When these marriages fell apart, often the women tried to fix them. They attended counseling, prayed and fasted, found work to provide more income, and worked to improve themselves as partners. It seemed that the men in these scenarios never put in the same level of effort. I understand that I’m only sharing anecdotal evidence, but not once have I seen a man in a struggling relationship work as hard as a woman to save it, and certainly not this year.

And afterward? Well, the man moved out and got a place of his own. Sure, he has to pay child support, but otherwise he’s free, while Mom is still getting up with the kids each morning, putting them to bed each night, helping with homework, staying up all night with the bad sleeper and dealing with the tantrums from toddlers and teenagers - all while answering the hard questions about why Daddy doesn’t live there anymore and wondering if she’ll ever love again.

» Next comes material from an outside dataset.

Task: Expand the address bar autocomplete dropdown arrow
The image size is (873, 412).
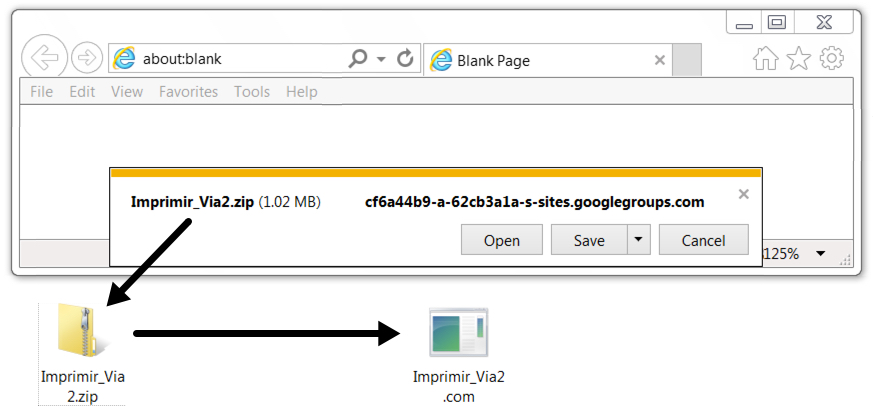Action: pos(381,59)
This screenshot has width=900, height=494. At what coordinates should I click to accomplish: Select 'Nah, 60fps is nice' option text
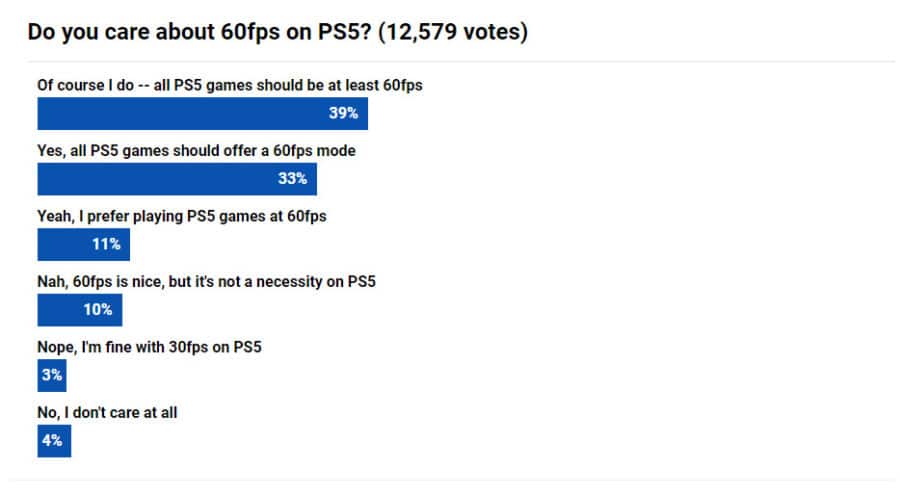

She’s broken, but she has too much work to do to focus on recovery. There is no time to mourn that marriage and, meanwhile, everyone in her life judges her, because that’s what we do to single mothers.

And if you’ve been a single mom from the start because the father of your child was never prepared to be a parent? Some of us treat these women horribly, give them almost no social support, and shame them for the little they do receive. But the man equally responsible for her situation is nowhere to be found, probably off somewhere still sowing his wild oats.

This is how I felt a few weeks ago. I hated men - I really hated them. At least I was one of the lucky ones, though: my husband is a good man, an equal partner who loves our children and is always willing to work on our marriage. Sometimes it’s been really hard, but we’ve been committed to one another and, after nearly eleven years of marriage, things are better than they’ve ever been.

And then I caught him watching porn.

And found out he has watched it throughout our entire marriage. Over ten years of lying. Ten years of using images of other women’s bodies for sexual pleasure. Sure, he doesn’t watch it “often” (only once a month or so), and it’s not like real cheating, and he’s still super attracted to me, so what’s the big deal?

Even in my marriage. Even in my home. Even here, his desires come first. His wants are most important. My dignity doesn’t factor in. The dignity of those poor women he’s watching doesn’t factor in. It’s just like scratching an itch. He does what he wants, because he’s a man, so why shouldn’t he? And why should he feel shame?

We’re working on it and I do think we’ll be okay, but this has further damaged my view of men as a group. They hurt us, they hurt our children, and they hurt themselves. It seems like they hurt everyone and they don’t even care, that they think this behavior is normal and acceptable, and that there shouldn’t be any expectations that men be better than they are. I’m so disoriented by the events of 2018 that I even feel uncomfortable worshipping a masculine God. How ridiculous is that? To be afraid of the Creator of the universe and all that is good, just because of a tiny word like “He?” This has to be the worst kind of blasphemy imaginable.

At this moment, the only path to Christ I can see is His Blessed Mother, Mary. Here she is, a holy woman with an innocent baby, the child who relies on her completely for his every need. This is something I can relate to, an image I can cling to as my vision of earthly manhood crumbles into dust. I’ve been pregnant and given birth to and nursed my newborn, staring at his sweet eyelashes and imagining only joy in our future. At this moment, I can think of God not as a man, but as a baby with a mother. And maybe, just as He grows in the stories of the Gospel, I can come to know and trust Him again. Perhaps that trust will be the foundation of trusting my husband again.

Maybe, some day, I will stop hating men and feel love for them again. This is my prayer. If you have been hurt by men this year or ever, know that I’m praying for you, too. And if you’re a man and you’re hurt by my words, I am sorry. I appreciate your efforts, even when it seems they go unnoticed.

Our Lady will not abandon us. Let’s follow her from the joy of Christmas and have faith that we will soon share in that joy again.

Hail Mary, full of grace...

This author would like to remain anonymous.